# How to turn wood with a drill press and a Skilsaw.



## starringemma (Aug 15, 2012)

http://www.youtube.com/watch?feature=player_embedded&v=unmYI5ruEeY#!

Somebody please learn me how to embed videos.


----------



## mojapitt (Dec 31, 2011)

Interesting, not sure I would rush out and try it.


----------



## marcuscraft (Nov 14, 2012)

Oh come on Monte, he says you just need to get a good grip on both handles!


----------



## ClayandNancy (Feb 22, 2010)

Let's see what exactly is waiting to happen here? Oh yeah look Ma no hands.


----------



## sergiozal (Jan 11, 2011)

That´s interesting, I did something like this with my hand drill fixed to the bench and used a rasp to turn the wood. Can be used for small pieces only, the hand drill does not support much radial forces


----------



## gtbuzz (Sep 19, 2011)

So, to sand the piece smooth afterwards, does he switch to a 150T plywood blade?


----------



## JoeinGa (Nov 26, 2012)

Geeze Boom Boom.

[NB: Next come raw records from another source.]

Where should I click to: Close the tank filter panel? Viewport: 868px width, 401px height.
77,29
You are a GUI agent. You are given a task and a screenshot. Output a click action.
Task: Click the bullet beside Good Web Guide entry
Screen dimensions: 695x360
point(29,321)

At least ya coulda clamped that little drill press to the table! 
.

Tune in next week kids, Boom Boom is gonna fill his own cavities using a Dremel


----------



## Kentuk55 (Sep 21, 2010)

You'd get a good workout handling that circ saw


----------



## Iguana (Jun 22, 2011)

*Emma*:

Here's how to embed video:
1) Find the youtube vid
2) Go to the "Share" panel
3) Then, go to the "Embed" sub panel
4) Copy and paste the HTML code there

A random woodworking vid:


----------



## mojapitt (Dec 31, 2011)

I suck at computer stuff. You did as much as I am capable of. Happy Easter!


----------



## JollyGreen67 (Nov 1, 2010)

Where is this *********************************** hiding his beer?


----------



## doyoulikegumwood (Jun 21, 2007)

he isn't hiding it another *********************************** is holding it for him. the other *********************************** started holding it for him after hearing the most famous last words of a red neck. " hey watch this , hold my beer".


----------



## TopamaxSurvivor (May 2, 2008)

Looks like he has a good potential for a Darwin Award ;-))


----------



## pjones46 (Mar 1, 2011)

Wonder what OSHA would say if they walked into the shop. Wow, look out fingers, hands, arms and eyes. Takes all kinds, scary.


----------



## wormil (Nov 19, 2011)

Copy and paste the blue stuff. I have to admit, all in all I'm kinda impressed but his drill press is the most annoying sound I've ever heard.


----------



## Dutchy (Jun 18, 2012)

I would use a saw with a 14 inch blade and about a 5 Kwh saw


----------



## Underdog (Oct 29, 2012)

Unsecured drill press on a wobbly tablesaw top, spinning hand held skilsaw… What could possibly go wrong?


----------



## Underdog (Oct 29, 2012)

"Who needs a lathe?"

You do, Boom Boom, you do. It's safer and faster, and gets better results.


----------